Le 18/03/2020 à 18:30, David Li a écrit :
>> Instead of S3, you can use the Slow streams and Slow filesystem 
>> implementations.  It may better protect against varying external conditions.
> 
> I think we'd want several different benchmarks - we want to ensure we
> don't regress local filesystem performance, and we also want to
> measure in an actual S3 environment. It would also be good to measure
> S3-compatible systems like Google's.
> 
>>> - Use the coalescing inside the Parquet reader (even without a column
>>> filter hint - this would subsume PARQUET-1698)
>>
>> I'm assuming this would be done at the RowGroupReader level, right?
> 
> Ideally we'd be able to coalesce across row groups as well, though
> maybe it'd be easier to start with within-row-group-only (I need to
> familiarize myself with the reader more).
> 
>> I don't understand what the "advantage" would be.  Can you elaborate?
> 
> As Wes said, empirically you can get more bandwidth out of S3 with
> multiple concurrent HTTP requests.
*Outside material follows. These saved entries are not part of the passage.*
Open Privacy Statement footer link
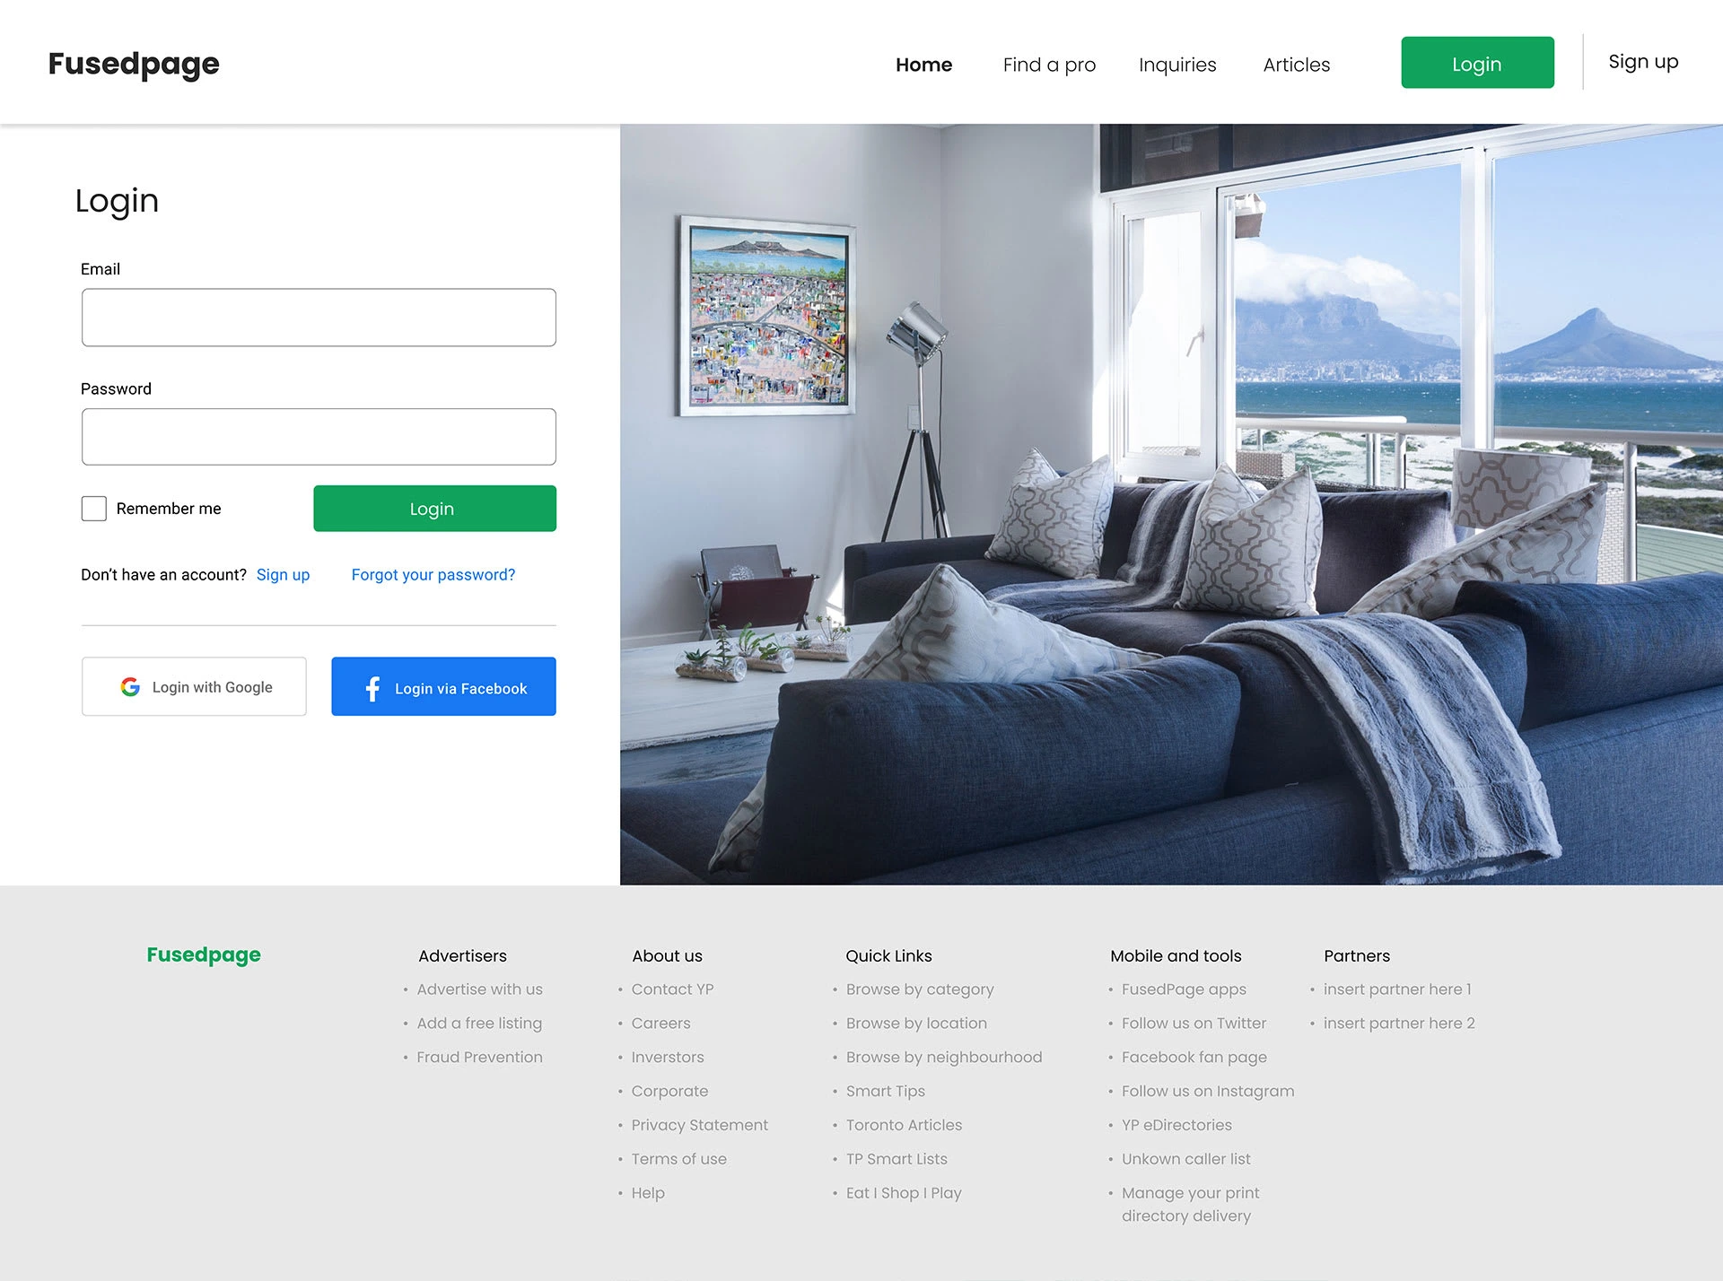 699,1125
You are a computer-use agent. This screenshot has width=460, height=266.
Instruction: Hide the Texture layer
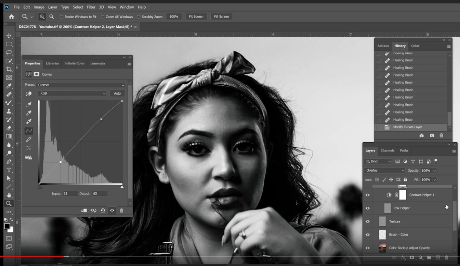(368, 221)
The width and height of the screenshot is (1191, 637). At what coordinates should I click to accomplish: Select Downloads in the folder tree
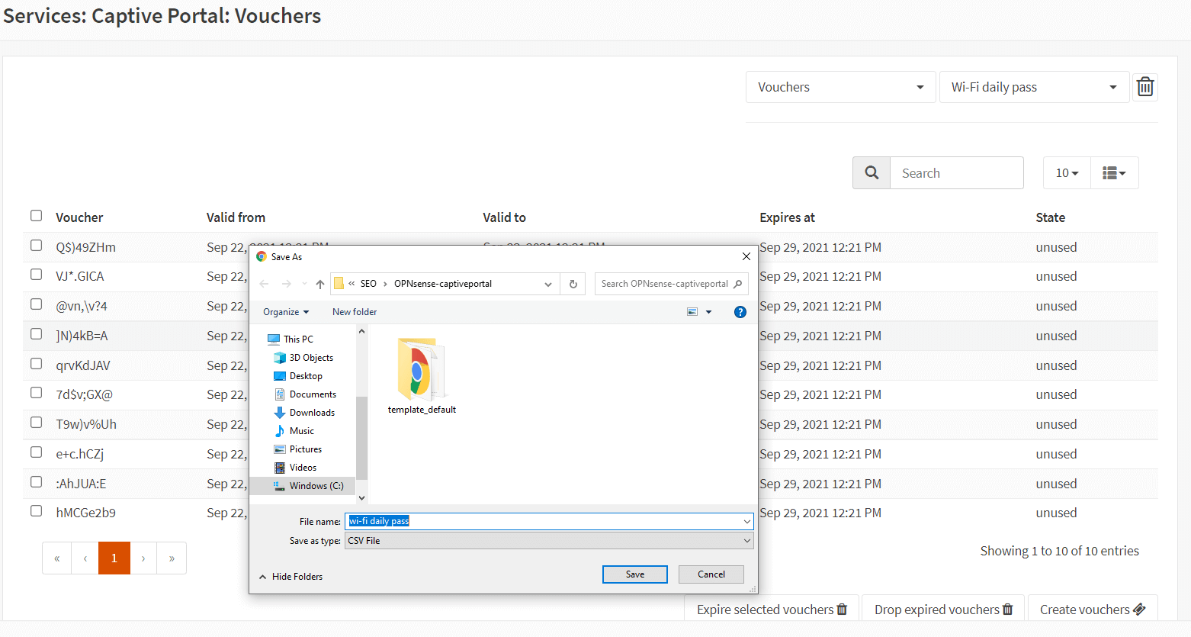312,413
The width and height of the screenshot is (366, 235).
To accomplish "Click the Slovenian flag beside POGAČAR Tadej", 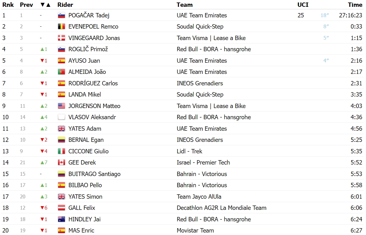I will pyautogui.click(x=61, y=16).
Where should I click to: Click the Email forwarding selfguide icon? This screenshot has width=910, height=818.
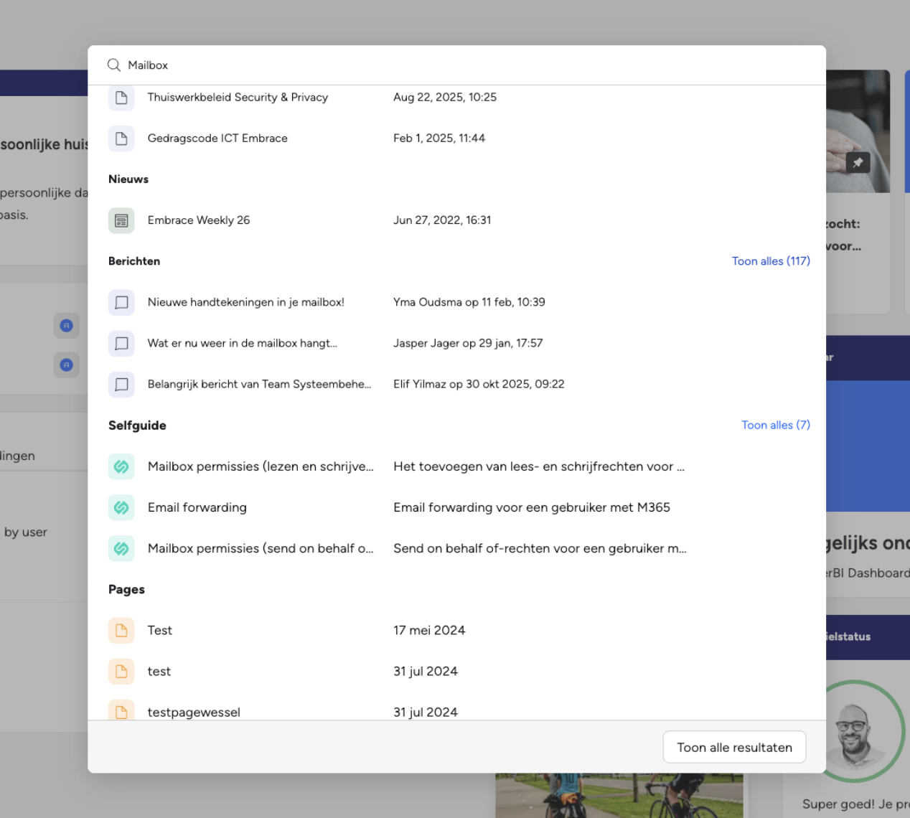[x=121, y=507]
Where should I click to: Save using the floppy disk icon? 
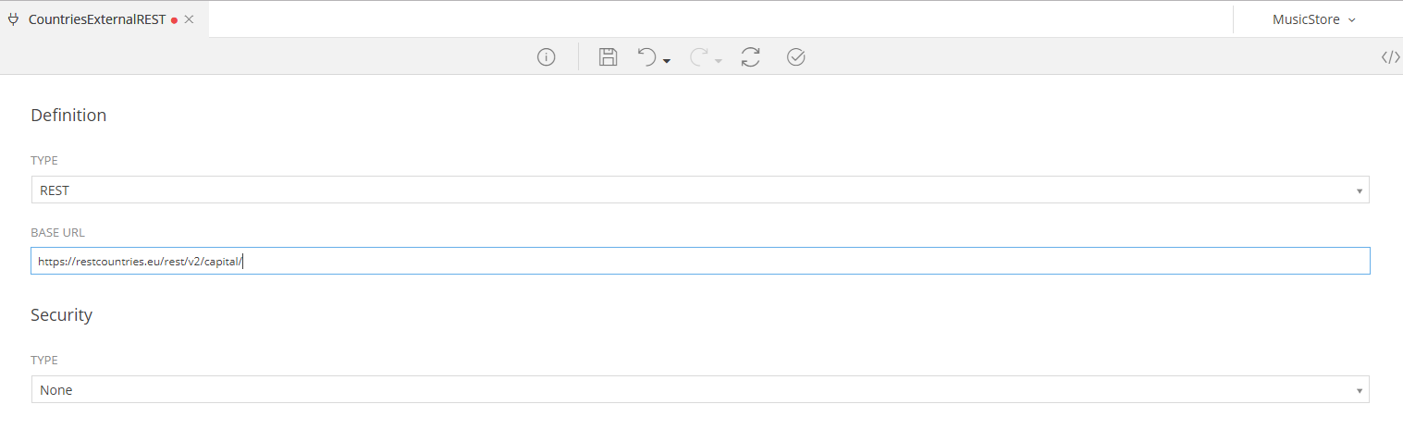click(x=608, y=57)
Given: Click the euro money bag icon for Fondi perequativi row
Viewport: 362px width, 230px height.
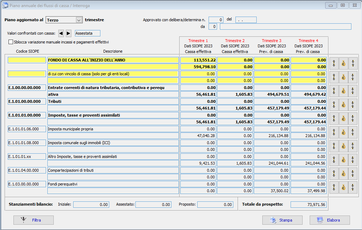Looking at the screenshot, I should (343, 187).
There is a cost to doing so
> (establishing a new connection takes time), hence why the coalescing
> tries to group small reads (to fully utilize one connection) and split
> large reads (to be able to take advantage of multiple connections).

If that's S3-specific (or even AWS-specific) it might better be done
inside the S3 filesystem.  For other filesystems I don't think it makes
sense to split reads.

Regards

Antoine.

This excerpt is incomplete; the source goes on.